Acyclovir (ACV)-Eudragit (EUD) nanoparticles (NPs) were prepared using both EUD RS 100 and RL 100 with different charge density. The effect of charge intensity on particle size, encapsulation efficiency, and in vitro dissolution was assessed. The bioavailability of ACV NP colloids were evaluated in human volunteers, compared with commercial product using a validated LC–MS/MS method with a lower limit of quantification (LLOQ) of 0.02 μg/ml. EUD RL 100 with higher ammonium groups gave smaller NPs than EUD RS 100. The surface charge of the polymer did not affect encapsulation efficiency and in vitro dissolution. In human volunteers, both F2 and F5 colloidal nanosuspensions prepared with EUD RS and RL respectively in drug to polymer ratio 1:3 sustained the oral absorption of ACV, expressed by the significant lower Cmax, significant delayed Tmax and the significant higher HVDt 50%CmaxHVDt 50%Cmax.
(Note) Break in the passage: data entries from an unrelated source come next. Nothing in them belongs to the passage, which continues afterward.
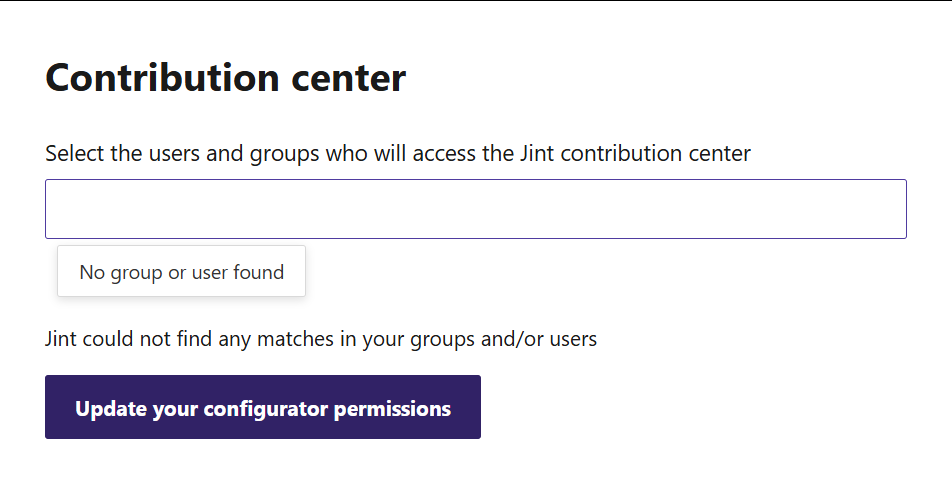The width and height of the screenshot is (952, 486).
Task: Click 'Jint contribution center' in the label text
Action: pyautogui.click(x=635, y=153)
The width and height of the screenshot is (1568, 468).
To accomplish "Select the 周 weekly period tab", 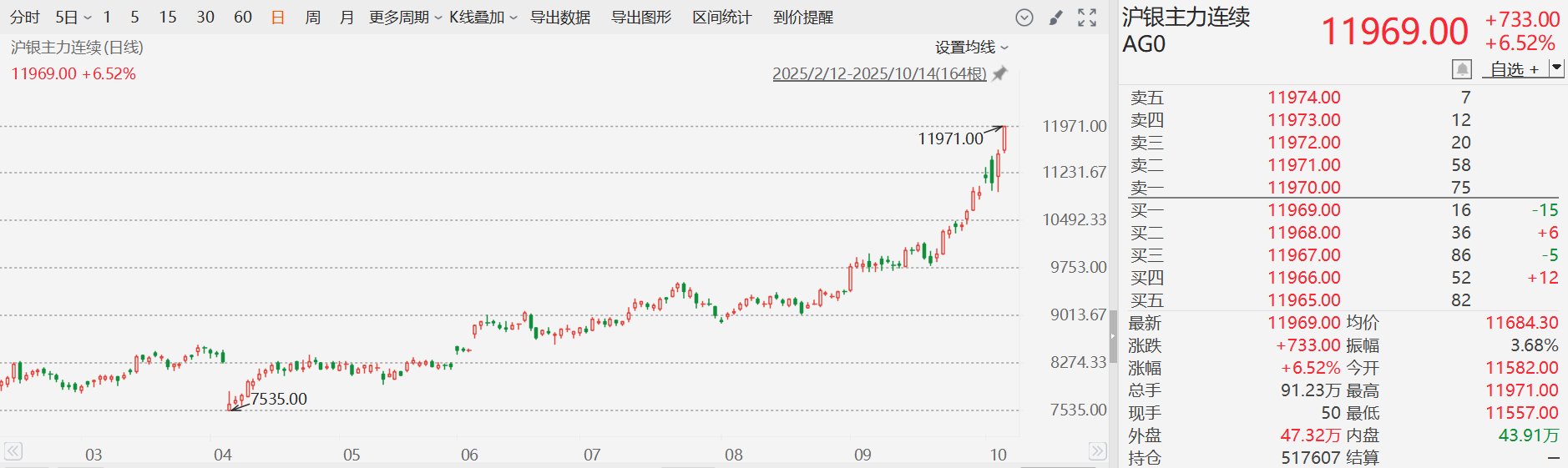I will (x=312, y=18).
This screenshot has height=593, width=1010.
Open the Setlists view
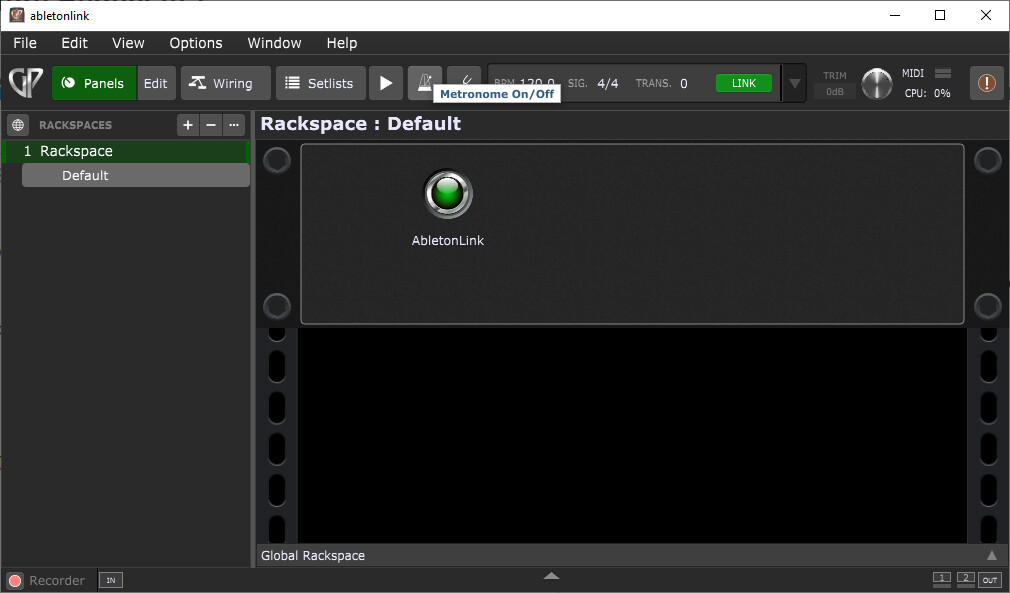tap(320, 83)
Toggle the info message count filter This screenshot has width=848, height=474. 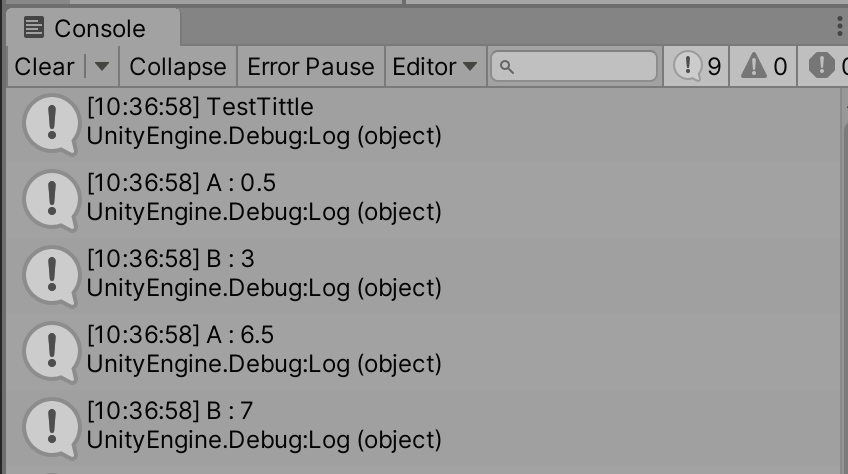click(x=697, y=67)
The mean Cmax of F2, F5, and Zovirax® were 0.61 ± 0.06, 0.73 ± 0.07 and 0.92 ± 0.21 μg/ml respectively. Furthermore, the AUC0–12 of F2 and F5 was significantly higher than that of Zovirax® with values of 4.37 ± 0.88, 5.14 ± 0.87 and 3.21 ± 0.53 μg/ml h respectively. The higher AUC0–12 for both F2 and F5 reflected high relative bioavailability of 136.2% and 159.9% respectively compared to commercial ACV tablets.